As I arrived, seven little piglets grazed noisily, noses buried in the straw and the damp grass of the large square pen.
Each was probably chosen for their markings. They were white, grey, brown, and black, most with speckles and spots. To make sure we knew who was who, (and presumably avoid questions like “Did you mean the brown pig with grey spots or the grey pig with black spots?”) they were also wearing glittery pig jackets in bright colours like aqua, emerald, and pink.
Before the race started, children in the crowd gave them names like Crackle, Rumplepigskin, and BLT Special. Families bought tickets and the seven winners were chosen to take part and assigned a coloured pig.
I didn’t have a ticket, but I liked the green one because it looked lean enough to run the fastest.
The pigs were less than a foot high and looked too little to race, but perhaps because it was the last race of the day, when the sound of a racing bugle split the air, they were at the starting gate lightning fast. I wondered what was in the tub at the end that was so appealing.
Finally with as much fanfare as possible, and a loud countdown, the door was open and the race began. The pigs raced through the obstacle course of tyres and hay bales on my side, pushed open the gate and ran along the back lane. Another gate on the third side led to a last run, then back into the pen.
The green pig was first back to the main pen, but he snuffled around the stacked hay bales while several other pigs made the finishing climb to the food tub and began to inhale the food they found there. The red pig was declared the winner. I wondered if the fat little red pig was more motivated by food than the lean green pig.

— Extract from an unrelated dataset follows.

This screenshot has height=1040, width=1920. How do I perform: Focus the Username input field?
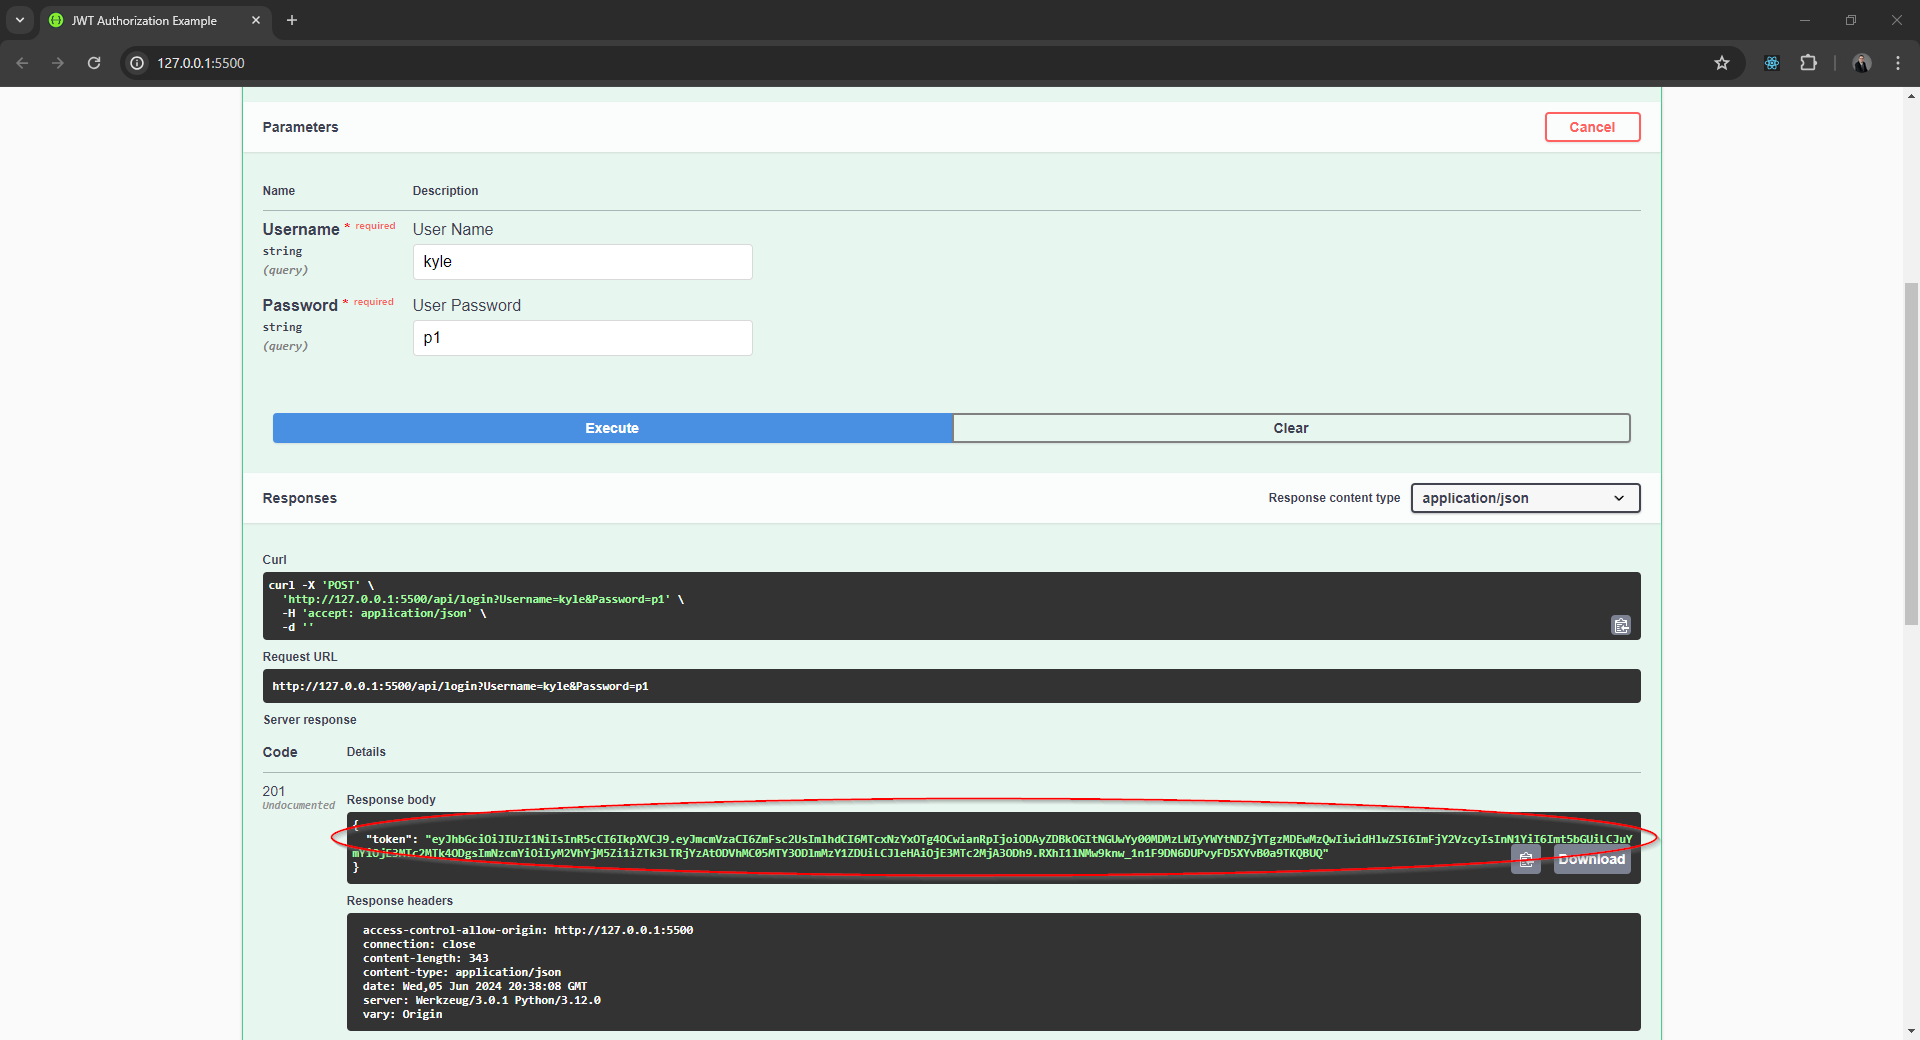click(582, 262)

While the owner of the winning ticket went up to collect their prize, I watched the piglets as they went back to grazing. They still looked hungry.
When I finally tore myself away from the piglets, I found much more to enjoy. The Redcliffe fair was busy, even on a cool winter Friday. There were scores of rides from the death defying mechanical arm with the high pitched siren, to the more sedate kiddy rides.
There were all the usual shooting games, and catch the duck games, and at least six neon show booths selling shiny bags filled with every kind of plastic toy and candy bar. I watched motorbikes, stock cars, and two men with chain saws compete to cut through large wooden logs, and I also I spent a lot of time in the craft, food, and gardening booths taking photos.
Here are some of my favourite.
There were funky hat cakes
and freaky skull cakes. Um yes.... I think you can eat this
and ugly (but prize-winningly large) ginger tubers.
I bought fudge, honey, a pumpkin peeler, and more fudge, but the best thing I went home with might have been the New Zealand potatoes.
I was admiring some large purple prize winning tubers in the gardening section. They looked like knobbly stones and came in odd shapes like kidney, and almost triangle. When the owner told me they were from New Zealand, I was dumbfounded. I am from New Zealand and have never seen them.